[Items from a dataset]
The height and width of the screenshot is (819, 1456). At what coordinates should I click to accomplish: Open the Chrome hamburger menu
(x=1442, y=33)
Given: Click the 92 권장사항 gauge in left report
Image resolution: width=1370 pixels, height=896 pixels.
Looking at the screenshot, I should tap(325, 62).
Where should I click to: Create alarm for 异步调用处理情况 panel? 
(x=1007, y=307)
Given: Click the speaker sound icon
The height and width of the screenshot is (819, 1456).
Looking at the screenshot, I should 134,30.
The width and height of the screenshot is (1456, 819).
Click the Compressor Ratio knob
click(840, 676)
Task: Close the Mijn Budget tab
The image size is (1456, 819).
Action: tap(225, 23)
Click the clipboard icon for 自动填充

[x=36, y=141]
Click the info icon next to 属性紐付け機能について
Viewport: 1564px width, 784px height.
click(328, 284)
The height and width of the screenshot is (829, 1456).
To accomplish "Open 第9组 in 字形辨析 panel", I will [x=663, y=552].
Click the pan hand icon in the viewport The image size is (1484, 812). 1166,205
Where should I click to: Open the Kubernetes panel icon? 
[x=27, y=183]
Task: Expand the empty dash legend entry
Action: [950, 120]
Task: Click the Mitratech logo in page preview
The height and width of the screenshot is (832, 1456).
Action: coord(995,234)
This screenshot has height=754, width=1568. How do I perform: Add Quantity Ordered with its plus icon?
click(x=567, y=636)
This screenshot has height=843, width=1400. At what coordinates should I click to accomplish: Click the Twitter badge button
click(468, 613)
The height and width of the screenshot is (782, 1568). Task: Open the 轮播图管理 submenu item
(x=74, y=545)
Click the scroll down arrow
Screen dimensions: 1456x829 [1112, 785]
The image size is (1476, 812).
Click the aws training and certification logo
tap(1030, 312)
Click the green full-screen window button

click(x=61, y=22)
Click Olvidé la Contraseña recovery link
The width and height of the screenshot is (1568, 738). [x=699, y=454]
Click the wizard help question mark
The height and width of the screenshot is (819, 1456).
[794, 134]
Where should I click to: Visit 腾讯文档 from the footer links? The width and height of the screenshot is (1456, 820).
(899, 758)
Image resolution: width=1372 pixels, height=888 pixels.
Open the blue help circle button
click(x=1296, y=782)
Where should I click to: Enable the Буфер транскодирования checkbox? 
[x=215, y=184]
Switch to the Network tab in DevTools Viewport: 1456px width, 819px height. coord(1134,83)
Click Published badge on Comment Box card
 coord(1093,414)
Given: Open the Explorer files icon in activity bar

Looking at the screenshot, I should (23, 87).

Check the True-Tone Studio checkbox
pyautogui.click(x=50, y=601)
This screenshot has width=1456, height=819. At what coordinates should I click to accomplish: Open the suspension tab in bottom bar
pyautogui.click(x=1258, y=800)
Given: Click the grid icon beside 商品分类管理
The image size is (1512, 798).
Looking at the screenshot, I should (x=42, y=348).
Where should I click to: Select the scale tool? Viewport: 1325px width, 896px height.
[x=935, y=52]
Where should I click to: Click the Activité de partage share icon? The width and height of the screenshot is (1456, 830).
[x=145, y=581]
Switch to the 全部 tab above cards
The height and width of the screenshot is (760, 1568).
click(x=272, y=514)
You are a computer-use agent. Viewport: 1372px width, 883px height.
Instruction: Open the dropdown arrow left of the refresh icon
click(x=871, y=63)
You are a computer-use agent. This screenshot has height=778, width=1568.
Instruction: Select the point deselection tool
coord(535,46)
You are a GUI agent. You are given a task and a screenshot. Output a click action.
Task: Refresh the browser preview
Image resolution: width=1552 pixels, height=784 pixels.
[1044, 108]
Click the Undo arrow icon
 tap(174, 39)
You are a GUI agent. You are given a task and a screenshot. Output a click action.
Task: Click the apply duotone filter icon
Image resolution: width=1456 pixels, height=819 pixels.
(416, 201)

### HOW TO COMPLETE THIS TASK
From the entries, find how many lines contain "preview" and give the number alone.

### EXERCISE OUTPUT
2